Premiê da Itália ganha voto de confiança definitivo

O primeiro-ministro da Itália, Mario Monti, obteve um voto de confiança definitivo nesta sexta-feira depois de ter alertado políticos de que eles teriam que enfrentar o povo se sabotassem um pacote de reformas que visa acabar com a crise de dívida.

PAOLO BIONDI, REUTERS

18 de novembro de 2011 | 14h44

Monti venceu a votação por 556 a 61 na Câmara, após uma vitória similar no Senado na quinta-feira. Seu governo de tecnocratas está agora totalmente empossado.

O premiê, que também tem um currículo voltado para economia, detalhou para o Parlamento uma gama de reformas dolorosas para melhorar as finanças públicas e aumentar a competitividade depois de uma década de crescimento estagnado.

Monti, que foi nomeado na quarta-feira para suceder Silvio Berlusconi depois que o líder de centro-direita perdeu sua maioria, disse que pretendia cumprir o mandato até as próximas eleições, marcadas para 2013.

Na sexta-feira, Berlusconi afirmou que estava preparado para ver o novo governo cumprir todo o mandato e negou ter dito aos partidários que ele podia "acabar com isso" quando quisesse. Havia suspeita de que políticos poderiam querer derrubar o governo tecnocrata.

Monti disse à Câmara antes da votação que o sucesso na aprovação de reformas profundas e dolorosas dependeria do apoio do Parlamento.

"Eu não estou pedindo por um voto cego de confiança. Estou pedindo por um voto vigilante de confiança", afirmou. "Mas acreditamos que se fizermos um bom trabalho, então vocês também fizeram. Quando vocês nos dão um voto de confiança ou o retiram, devem lembrar quais são as consequências para a confiança dos cidadãos em vocês."

PRIORIDADES

Monti havia apresentado suas prioridades de política em um discurso para o Senado na quinta-feira, em que ele esboçou uma mistura de reformas previdenciárias e trabalhistas e insinuou que poderia reintroduzir o imposto de habitação eliminado por Berlusconi.

O ex-comissário europeu ganhou o apoio de todos os principais partidos, exceto da Liga do Norte, principal parceiro na coalizão de Berlusconi.

No entanto, o partido de centro-direita de Berlusconi, o PDL, deixou claro que seu apoio é condicional. A maior força no Parlamento se opôs às opções principais na agenda de reformas de Monti, especialmente a possível cobrança de um imposto sobre a riqueza em ativos privados.
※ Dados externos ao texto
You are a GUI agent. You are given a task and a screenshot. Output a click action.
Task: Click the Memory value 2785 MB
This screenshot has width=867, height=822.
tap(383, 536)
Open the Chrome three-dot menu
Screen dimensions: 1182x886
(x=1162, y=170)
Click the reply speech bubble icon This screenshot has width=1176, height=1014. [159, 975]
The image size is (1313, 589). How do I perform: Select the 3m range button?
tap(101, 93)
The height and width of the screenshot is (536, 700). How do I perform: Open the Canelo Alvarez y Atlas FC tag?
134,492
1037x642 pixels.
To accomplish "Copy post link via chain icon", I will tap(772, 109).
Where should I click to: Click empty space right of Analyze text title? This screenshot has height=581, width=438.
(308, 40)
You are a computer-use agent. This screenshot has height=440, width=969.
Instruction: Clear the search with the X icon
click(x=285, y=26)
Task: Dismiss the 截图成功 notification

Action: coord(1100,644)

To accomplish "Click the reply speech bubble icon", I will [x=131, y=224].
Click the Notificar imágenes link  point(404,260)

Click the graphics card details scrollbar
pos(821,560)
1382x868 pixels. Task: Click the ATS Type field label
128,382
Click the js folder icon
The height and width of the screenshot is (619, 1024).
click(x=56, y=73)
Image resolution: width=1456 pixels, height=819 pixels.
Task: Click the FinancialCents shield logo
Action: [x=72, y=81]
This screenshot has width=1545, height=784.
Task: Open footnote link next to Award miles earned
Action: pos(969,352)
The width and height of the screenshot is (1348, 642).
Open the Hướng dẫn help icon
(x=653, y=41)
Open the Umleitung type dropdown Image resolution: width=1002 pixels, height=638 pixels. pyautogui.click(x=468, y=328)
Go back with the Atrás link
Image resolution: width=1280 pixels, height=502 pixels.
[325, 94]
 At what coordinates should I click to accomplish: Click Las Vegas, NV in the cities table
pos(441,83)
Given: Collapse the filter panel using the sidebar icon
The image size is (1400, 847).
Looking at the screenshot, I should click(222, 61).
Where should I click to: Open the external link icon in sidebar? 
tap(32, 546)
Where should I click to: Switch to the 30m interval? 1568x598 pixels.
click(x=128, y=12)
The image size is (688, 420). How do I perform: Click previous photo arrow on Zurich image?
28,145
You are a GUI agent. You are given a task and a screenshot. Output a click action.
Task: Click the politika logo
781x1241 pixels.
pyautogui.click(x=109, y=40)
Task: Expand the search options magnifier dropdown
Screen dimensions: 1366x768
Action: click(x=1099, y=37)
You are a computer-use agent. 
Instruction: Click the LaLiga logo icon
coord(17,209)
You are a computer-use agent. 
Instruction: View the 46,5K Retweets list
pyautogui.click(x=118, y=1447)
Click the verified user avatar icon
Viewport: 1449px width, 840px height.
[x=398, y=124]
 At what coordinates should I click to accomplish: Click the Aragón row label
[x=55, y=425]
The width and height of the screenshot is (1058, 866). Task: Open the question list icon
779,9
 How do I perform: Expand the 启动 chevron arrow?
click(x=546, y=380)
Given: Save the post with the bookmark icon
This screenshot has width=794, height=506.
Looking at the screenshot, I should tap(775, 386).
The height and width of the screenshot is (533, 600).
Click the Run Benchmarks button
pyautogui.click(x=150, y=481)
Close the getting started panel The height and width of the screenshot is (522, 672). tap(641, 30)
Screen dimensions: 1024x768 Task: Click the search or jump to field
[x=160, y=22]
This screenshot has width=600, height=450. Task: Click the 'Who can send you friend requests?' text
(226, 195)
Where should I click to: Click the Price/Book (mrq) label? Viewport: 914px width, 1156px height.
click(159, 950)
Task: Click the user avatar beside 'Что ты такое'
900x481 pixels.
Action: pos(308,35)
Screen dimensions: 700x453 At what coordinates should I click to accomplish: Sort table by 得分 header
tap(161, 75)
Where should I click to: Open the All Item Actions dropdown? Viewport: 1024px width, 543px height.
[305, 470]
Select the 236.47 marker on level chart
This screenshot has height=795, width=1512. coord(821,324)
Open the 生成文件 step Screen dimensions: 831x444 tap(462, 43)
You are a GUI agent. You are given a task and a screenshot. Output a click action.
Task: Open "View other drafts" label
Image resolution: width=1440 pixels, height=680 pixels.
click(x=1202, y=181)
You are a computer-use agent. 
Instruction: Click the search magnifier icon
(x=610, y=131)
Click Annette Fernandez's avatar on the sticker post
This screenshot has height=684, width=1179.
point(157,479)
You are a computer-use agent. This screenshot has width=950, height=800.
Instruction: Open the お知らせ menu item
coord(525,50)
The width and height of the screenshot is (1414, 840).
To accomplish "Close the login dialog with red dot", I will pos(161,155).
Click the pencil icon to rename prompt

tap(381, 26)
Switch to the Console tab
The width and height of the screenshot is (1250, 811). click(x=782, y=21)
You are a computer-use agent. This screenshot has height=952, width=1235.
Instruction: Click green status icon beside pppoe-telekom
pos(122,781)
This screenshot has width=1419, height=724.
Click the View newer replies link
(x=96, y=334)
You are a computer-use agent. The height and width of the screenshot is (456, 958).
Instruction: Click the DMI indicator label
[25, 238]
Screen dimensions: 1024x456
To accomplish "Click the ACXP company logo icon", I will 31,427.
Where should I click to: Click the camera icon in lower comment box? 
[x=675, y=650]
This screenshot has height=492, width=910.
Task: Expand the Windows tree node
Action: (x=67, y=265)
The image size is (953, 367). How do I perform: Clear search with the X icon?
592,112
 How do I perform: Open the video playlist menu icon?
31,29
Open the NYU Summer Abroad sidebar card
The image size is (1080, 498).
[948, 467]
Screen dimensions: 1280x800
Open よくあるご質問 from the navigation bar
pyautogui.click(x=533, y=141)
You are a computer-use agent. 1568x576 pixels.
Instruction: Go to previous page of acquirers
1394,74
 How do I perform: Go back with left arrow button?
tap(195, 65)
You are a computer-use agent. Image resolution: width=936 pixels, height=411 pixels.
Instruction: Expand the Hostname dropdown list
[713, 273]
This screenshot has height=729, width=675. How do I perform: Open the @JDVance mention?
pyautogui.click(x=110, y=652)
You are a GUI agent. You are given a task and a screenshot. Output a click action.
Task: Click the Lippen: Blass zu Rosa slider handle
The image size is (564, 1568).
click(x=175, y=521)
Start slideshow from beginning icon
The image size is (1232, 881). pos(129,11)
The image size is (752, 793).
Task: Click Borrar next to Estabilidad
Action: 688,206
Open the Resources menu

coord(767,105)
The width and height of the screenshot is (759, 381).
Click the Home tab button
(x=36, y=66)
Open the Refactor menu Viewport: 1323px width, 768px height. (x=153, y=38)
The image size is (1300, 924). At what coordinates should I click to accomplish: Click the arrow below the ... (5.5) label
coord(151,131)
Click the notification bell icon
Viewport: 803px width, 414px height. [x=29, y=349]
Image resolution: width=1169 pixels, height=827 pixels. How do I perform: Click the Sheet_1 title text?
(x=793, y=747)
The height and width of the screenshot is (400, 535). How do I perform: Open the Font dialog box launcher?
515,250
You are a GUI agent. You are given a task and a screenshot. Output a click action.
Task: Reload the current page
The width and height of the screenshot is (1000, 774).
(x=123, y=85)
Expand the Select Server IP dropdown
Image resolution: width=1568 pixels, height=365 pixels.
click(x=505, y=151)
Monti disse a jornalistas após o sucesso no voto de confiança que ele iria se encontrar com os líderes mais poderosos da zona do euro -- a chanceler alemã, Angela Merkel, e o presidente francês, Nicolas Sarkozy -- na próxima semana.

Ele também se reunirá com o chefe da Comissão Europeia, José Manuel Barroso, e com o presidente do Conselho Europeu, Herman van Rompuy.